- Yazar Biyografisi (TEİS)
Nidâî, Şa'bân Nidâî Ankaravî - Madde Yazarı: Araş. Gör. Dr. SEDA AKSÜT
- Eser Yazılış Tarihi:969/1562
- Yazıldığı Saha:Anadolu-Osmanlı
- Edebiyat Alanı:Yazılı Edebiyat / Divan Edebiyatı
- Dönemi:16. Yüzyıl
- Dili:Türkçe
- Alfabesi:Arap
- Yapısı:Manzum
- Niteliği:Telif
- Türü/Formu:Mesnevi
- Yayın Tarihi:07/07/2022
FETİHNÂME-İ KAL'A-İ CERBE (NİDÂÎ)
FetihnâmeNidâî, Şa'bân Nidâî Ankaravî (d. 915 (?)/1509 (?) - ö. 975 (?)/1567 (?))
ISBN: 978-9944-237-87-1
Nidâî tarafından kaleme alınan, 1560’ta Piyâle Paşa komutasındaki Osmanlı donanmasının Tunus açıklarındaki Cerbe Adası’nı kuşatmasını ve fethini anlatan eser. Eserin adı, serlevha içerisinde “Fetihnâme-i Kal’a-i Cerbe” şeklinde kayıtlıdır. Eser, 53 varaktan ve mesnevî nazım şekliyle yazılmış 978 beyitten oluşmaktadır. Aruzun hezec bahrinin mefâ‘îlün mefâ‘îlün fe‘ûlün kalıbıyla yazılmıştır. Eserin istinsah tarihi temmet kaydında “fî evâsıt-ı şehr-i şevvâl sene 969” şeklinde belirtilmiştir. Dolayısıyla eser Cerbe Adası’nın fethinden iki yıl sonra Şevval 969’da (Haziran 1562) yazılmış, devrin padişahı Kanuni Sultan Süleyman’a sunulmuştur (Ay 2015: 14, 62, 137).

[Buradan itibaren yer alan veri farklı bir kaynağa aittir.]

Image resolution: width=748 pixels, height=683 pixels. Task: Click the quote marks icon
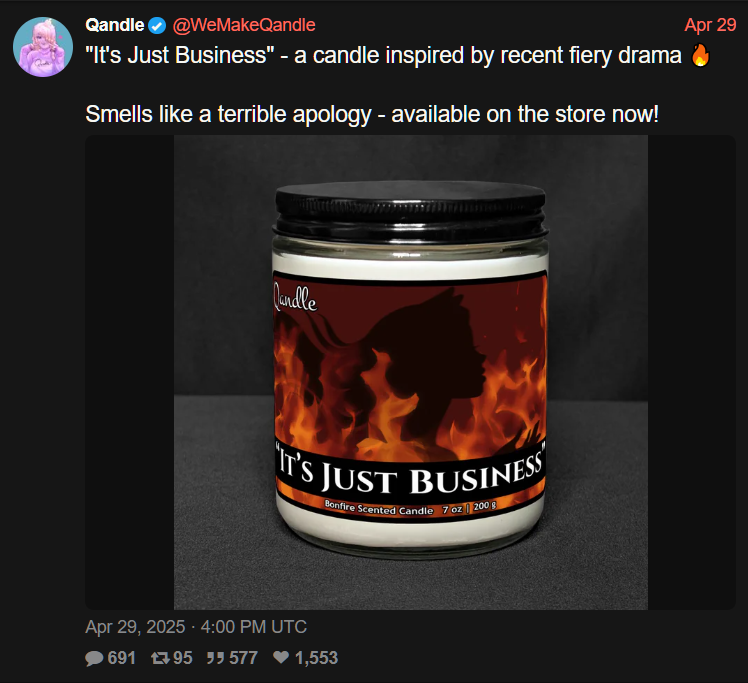point(216,658)
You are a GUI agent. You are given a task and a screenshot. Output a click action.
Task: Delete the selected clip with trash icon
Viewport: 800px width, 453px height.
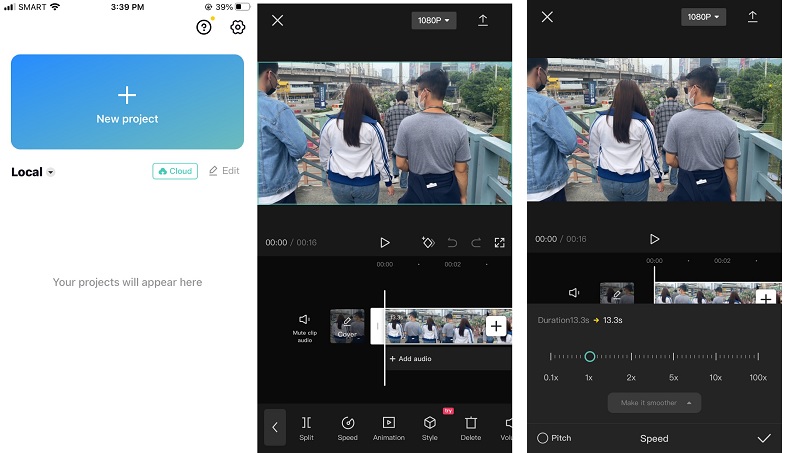[470, 427]
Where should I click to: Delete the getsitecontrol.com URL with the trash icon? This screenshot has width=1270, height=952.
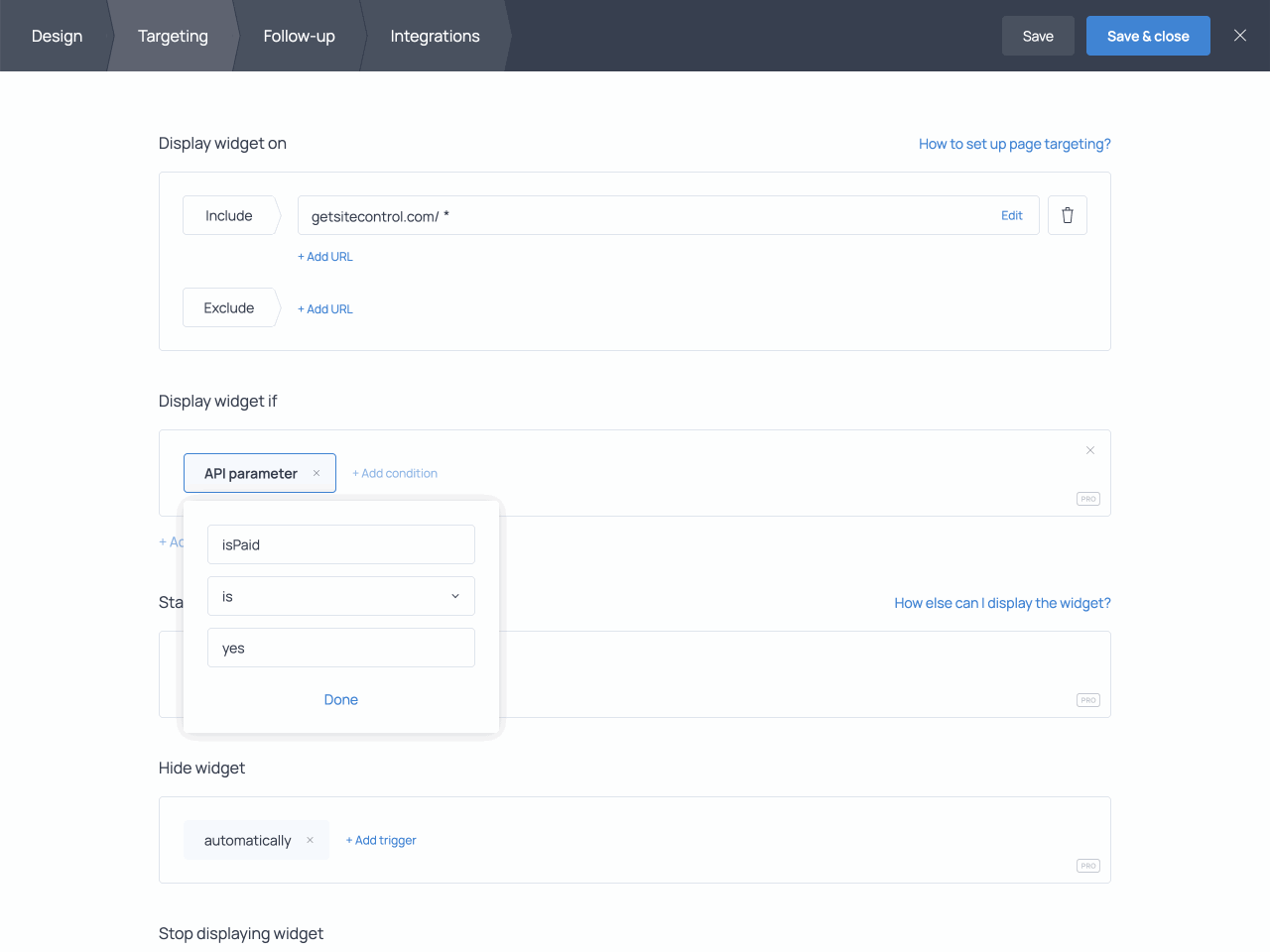[x=1067, y=215]
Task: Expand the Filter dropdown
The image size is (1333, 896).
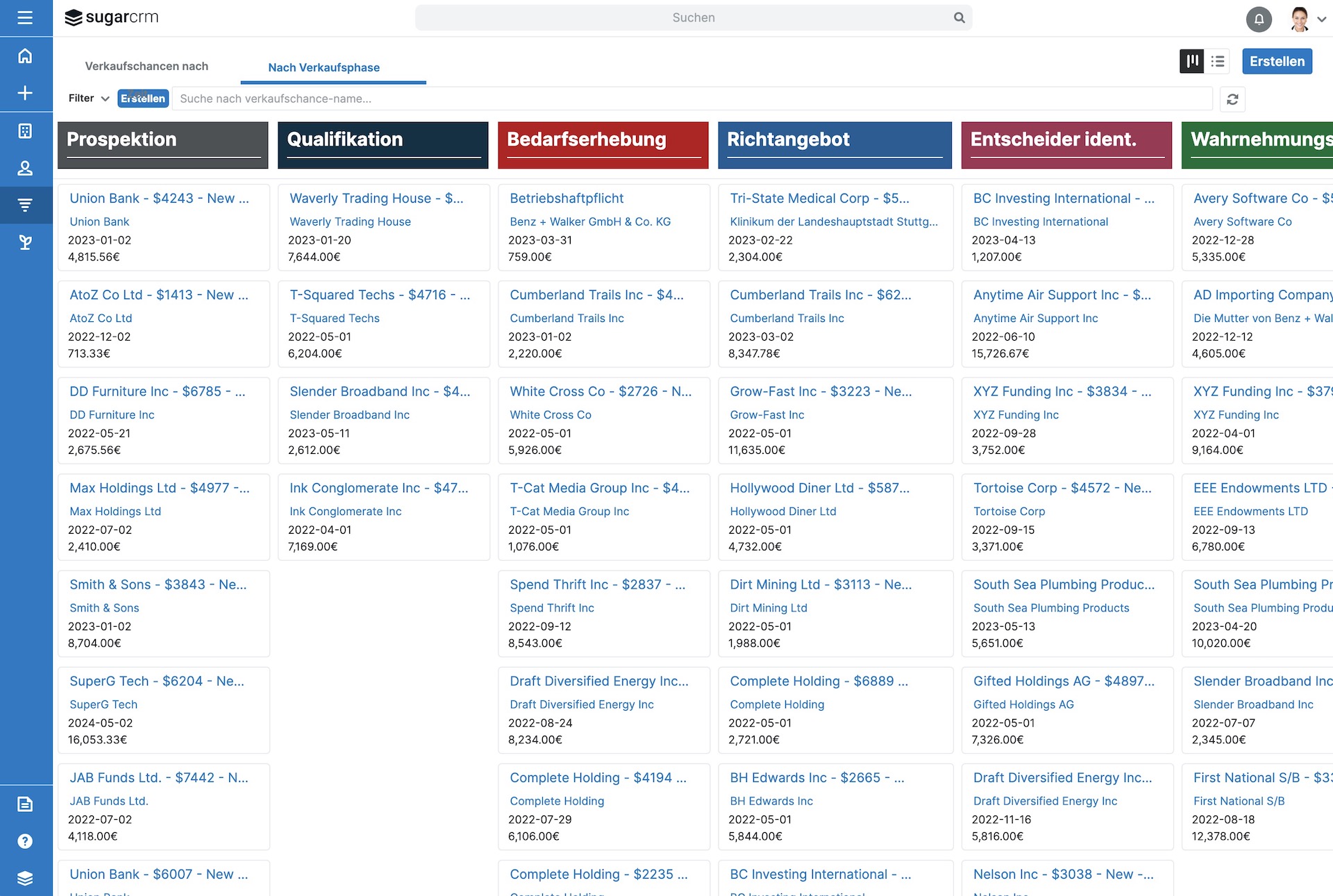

Fetihnâme, bir deniz seferini konu almaktadır. Kaynağını bir tarihî olay olan Cerbe Adası’nın fethi oluşturmaktadır. Eserin kahramanları donanmanın kaptanı Piyâle Paşa ile sefere katılan diğer denizcilerdir. Kanuni Sultan Süleyman da sefere katılmasa da böyle gazaların ancak o yüce, muzaffer ve adil padişahın devrinde görülebileceği belirtilerek fethin en önemli kahramanları arasında sayılmıştır. Olaylar İstanbul Boğazı’ndan Cerbe’ye uzanan bir güzergâhta geçmektedir. Donanma Nisan ayında İstanbul’dan çıkar, Mayıs başında Cerbe’ye ulaşır. Osmanlı donanması düşman gemilerini bozguna uğratıp denizde emniyetin sağlandığından emin olunduktan sonra ordu karaya çıkar. Piyâle Paşa, deniz savaşında olup bitenleri yazdırdığı fetih mektubunu Nasuh Ağa’yla İstanbul’a padişaha yollar. Padişah Nasuh Ağa’ya müjdesi ve kahramanlığı için seraser bir hilat giydirerek Piyâle Paşa adına da bir tahsinnâme yazdırır. Nasuh Ağa Cerbe’ye geri dönünce Piyâle Paşa divanı toplayarak padişahın gönderdiği hilatı giyer. Ardından kara savaşı da başlar ve 90 günlük kuşatmanın sonunda düşman bozguna uğratılarak Cerbe Kalesi teslim alınır. Zaferin ardından donanma İstanbul’a döner, padişahın sarayı önünden şenlik yaparak geçer. Nidâî’nin en sondaki temsilî hikâyesinde; yazdığı fetihnâme bedeni, Sultan Süleyman bu bedendeki teni, Piyâle Paşa ise tendeki canı temsil eder (Ay 2015: 117-134).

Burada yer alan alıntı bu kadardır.